Pain, mobility, and analgesic use scores improved significantly after vesselplasty (p < 0.001). The pain score improved in all patients, the mobility score in 93%, and the analgesic use score in 62%. A beneficial effect was observed for acute, subacute, and chronic fractures. Patients with malignant (from myeloma or metastatic disease) VCFs experienced less pain relief and worse clinical outcomes, showing no improvement in mobility or medication requirement. Because of the low number of recruited patients in this neoplastic subgroup, the clinical guidelines in cases of malignant VCF need further investigation to clearly show whether vesselplasty has a clinical therapeutic role in the treatment of these patients.
Radiologically, vertebral height restoration was observed in six of the 37 treated vertebrae, remaining unchanged in the others. In the cases in which an increase was achieved, the change was noted throughout the whole vertebral body. Minimal augmentation in height was achieved in our study (mean, 0.47 mm), and height in most of the vertebral bodies remained unchanged. Nevertheless, the clinical significance of increasing vertebral body height is unknown, and pain relief can certainly be achieved with procedures such as vertebroplasty [32] and kyphoplasty [33] in the absence of significant height restoration. McKiernan et al. [34] found no association between pain relief and height restoration. These findings could be extrapolated to vesselplasty.
The main limitations of our study were the low number of patients and the short follow-up period. Therefore, this study is intended to be a preliminary trial of this new technique. Without a comparison group, we are unable to quantify the relative benefit of vesselplasty compared with that which might be expected with medical treatment alone or with vertebroplasty or kyphoplasty. Our study results indicate the need for a prospective, treatment-randomized, controlled study with a larger number of patients and long-term follow-up.

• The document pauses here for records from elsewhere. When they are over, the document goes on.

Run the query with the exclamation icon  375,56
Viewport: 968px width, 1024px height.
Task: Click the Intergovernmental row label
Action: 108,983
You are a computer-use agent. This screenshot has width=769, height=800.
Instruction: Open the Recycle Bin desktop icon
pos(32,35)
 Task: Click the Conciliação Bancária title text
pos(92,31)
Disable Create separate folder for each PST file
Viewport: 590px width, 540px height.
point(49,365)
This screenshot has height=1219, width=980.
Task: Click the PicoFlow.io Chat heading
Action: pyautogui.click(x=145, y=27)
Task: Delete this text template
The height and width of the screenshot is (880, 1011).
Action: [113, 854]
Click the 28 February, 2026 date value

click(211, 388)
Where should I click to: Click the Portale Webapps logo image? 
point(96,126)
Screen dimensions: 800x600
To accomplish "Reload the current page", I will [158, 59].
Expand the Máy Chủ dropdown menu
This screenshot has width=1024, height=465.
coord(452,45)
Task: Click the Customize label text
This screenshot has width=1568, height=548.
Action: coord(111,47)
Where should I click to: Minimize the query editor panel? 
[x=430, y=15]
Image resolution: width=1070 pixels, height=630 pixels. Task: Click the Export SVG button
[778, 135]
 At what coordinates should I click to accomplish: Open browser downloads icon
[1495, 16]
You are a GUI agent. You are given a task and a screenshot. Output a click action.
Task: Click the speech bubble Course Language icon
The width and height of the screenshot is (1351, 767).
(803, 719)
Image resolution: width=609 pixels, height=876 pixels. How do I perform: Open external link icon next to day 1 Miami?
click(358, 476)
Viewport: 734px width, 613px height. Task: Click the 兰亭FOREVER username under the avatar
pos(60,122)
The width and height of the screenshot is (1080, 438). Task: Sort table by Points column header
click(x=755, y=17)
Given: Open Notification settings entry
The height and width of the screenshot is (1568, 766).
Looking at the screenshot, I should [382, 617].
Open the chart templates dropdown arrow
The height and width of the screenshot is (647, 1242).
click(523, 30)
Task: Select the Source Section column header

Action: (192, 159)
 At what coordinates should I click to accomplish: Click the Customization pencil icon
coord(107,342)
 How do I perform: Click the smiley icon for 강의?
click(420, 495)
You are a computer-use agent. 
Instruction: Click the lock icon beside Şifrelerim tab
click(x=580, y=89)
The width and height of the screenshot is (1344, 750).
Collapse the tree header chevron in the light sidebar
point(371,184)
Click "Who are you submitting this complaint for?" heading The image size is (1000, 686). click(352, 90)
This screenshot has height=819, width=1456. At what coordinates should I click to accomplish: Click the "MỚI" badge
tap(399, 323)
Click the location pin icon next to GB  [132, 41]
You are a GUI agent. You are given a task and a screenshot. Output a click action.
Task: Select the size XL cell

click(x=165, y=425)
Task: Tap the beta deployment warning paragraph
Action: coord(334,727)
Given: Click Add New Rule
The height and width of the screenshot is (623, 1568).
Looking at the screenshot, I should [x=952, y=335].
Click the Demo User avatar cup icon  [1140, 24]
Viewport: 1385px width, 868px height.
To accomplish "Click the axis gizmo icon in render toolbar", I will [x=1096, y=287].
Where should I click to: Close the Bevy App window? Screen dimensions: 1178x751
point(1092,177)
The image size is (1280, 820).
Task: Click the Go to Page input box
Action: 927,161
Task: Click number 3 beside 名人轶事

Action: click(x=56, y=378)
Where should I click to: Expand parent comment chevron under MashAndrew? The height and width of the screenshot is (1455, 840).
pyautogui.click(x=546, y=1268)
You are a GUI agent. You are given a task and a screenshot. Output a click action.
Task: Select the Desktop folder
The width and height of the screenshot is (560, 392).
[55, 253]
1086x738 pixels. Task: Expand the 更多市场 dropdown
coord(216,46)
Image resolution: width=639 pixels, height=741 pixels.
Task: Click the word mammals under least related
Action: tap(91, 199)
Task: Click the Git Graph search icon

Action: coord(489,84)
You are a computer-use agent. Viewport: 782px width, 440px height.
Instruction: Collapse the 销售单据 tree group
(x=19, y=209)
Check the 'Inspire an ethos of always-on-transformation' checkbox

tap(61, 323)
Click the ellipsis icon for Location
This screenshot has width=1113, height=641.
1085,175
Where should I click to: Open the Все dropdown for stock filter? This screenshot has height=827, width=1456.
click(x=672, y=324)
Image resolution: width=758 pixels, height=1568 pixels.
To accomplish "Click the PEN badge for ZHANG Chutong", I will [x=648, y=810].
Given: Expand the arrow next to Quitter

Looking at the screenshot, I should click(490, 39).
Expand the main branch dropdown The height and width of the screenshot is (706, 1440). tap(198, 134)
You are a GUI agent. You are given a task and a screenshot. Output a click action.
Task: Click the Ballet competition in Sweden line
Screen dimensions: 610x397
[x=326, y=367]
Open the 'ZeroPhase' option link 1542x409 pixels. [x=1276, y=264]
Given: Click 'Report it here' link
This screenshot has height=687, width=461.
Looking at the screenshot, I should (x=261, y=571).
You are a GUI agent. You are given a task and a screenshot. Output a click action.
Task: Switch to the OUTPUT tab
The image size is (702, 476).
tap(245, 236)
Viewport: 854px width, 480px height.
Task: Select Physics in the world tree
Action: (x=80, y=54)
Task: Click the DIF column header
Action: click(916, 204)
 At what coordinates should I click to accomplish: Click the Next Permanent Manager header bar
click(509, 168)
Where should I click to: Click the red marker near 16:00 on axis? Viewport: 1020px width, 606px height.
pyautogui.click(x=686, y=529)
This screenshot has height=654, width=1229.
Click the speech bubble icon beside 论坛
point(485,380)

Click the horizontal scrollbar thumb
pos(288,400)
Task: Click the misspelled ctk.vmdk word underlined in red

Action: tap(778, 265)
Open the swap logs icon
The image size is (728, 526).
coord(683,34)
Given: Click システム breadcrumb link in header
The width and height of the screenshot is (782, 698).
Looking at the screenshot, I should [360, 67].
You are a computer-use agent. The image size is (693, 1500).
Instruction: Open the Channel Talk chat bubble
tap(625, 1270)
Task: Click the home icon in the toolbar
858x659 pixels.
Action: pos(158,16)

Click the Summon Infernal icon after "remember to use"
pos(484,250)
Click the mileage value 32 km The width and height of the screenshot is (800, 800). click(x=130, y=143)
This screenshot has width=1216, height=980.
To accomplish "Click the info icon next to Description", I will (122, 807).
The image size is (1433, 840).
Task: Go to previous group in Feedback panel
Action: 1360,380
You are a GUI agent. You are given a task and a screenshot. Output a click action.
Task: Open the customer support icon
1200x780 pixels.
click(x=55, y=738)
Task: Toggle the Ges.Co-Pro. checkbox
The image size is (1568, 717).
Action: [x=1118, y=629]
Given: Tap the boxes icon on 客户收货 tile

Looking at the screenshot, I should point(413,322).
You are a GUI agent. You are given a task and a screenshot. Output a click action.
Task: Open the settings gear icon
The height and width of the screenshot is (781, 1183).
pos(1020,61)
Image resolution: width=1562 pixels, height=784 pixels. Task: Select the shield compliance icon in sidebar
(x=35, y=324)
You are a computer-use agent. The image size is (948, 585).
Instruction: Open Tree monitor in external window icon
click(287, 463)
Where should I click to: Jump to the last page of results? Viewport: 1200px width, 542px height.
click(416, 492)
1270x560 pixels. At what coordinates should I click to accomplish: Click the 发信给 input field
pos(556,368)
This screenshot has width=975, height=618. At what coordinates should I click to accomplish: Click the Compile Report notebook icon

In conclusion, the results of our study prove that vesselplasty offers statistically significant benefits in the improvement of pain, mobility, and analgesic use in patients with symptomatic VCFs. Vesselplasty provides a safe alternative in the treatment of these fractures. This improvement is independent of the age of the fracture. However, patients with malignant (from myeloma or metastatic disease) VCFs had no significant improvement in mobility and analgesic use; they had a decrease in only the pain score. In general, a minimal increase in vertebral body height was obtained in our study, although most cases remained unchanged.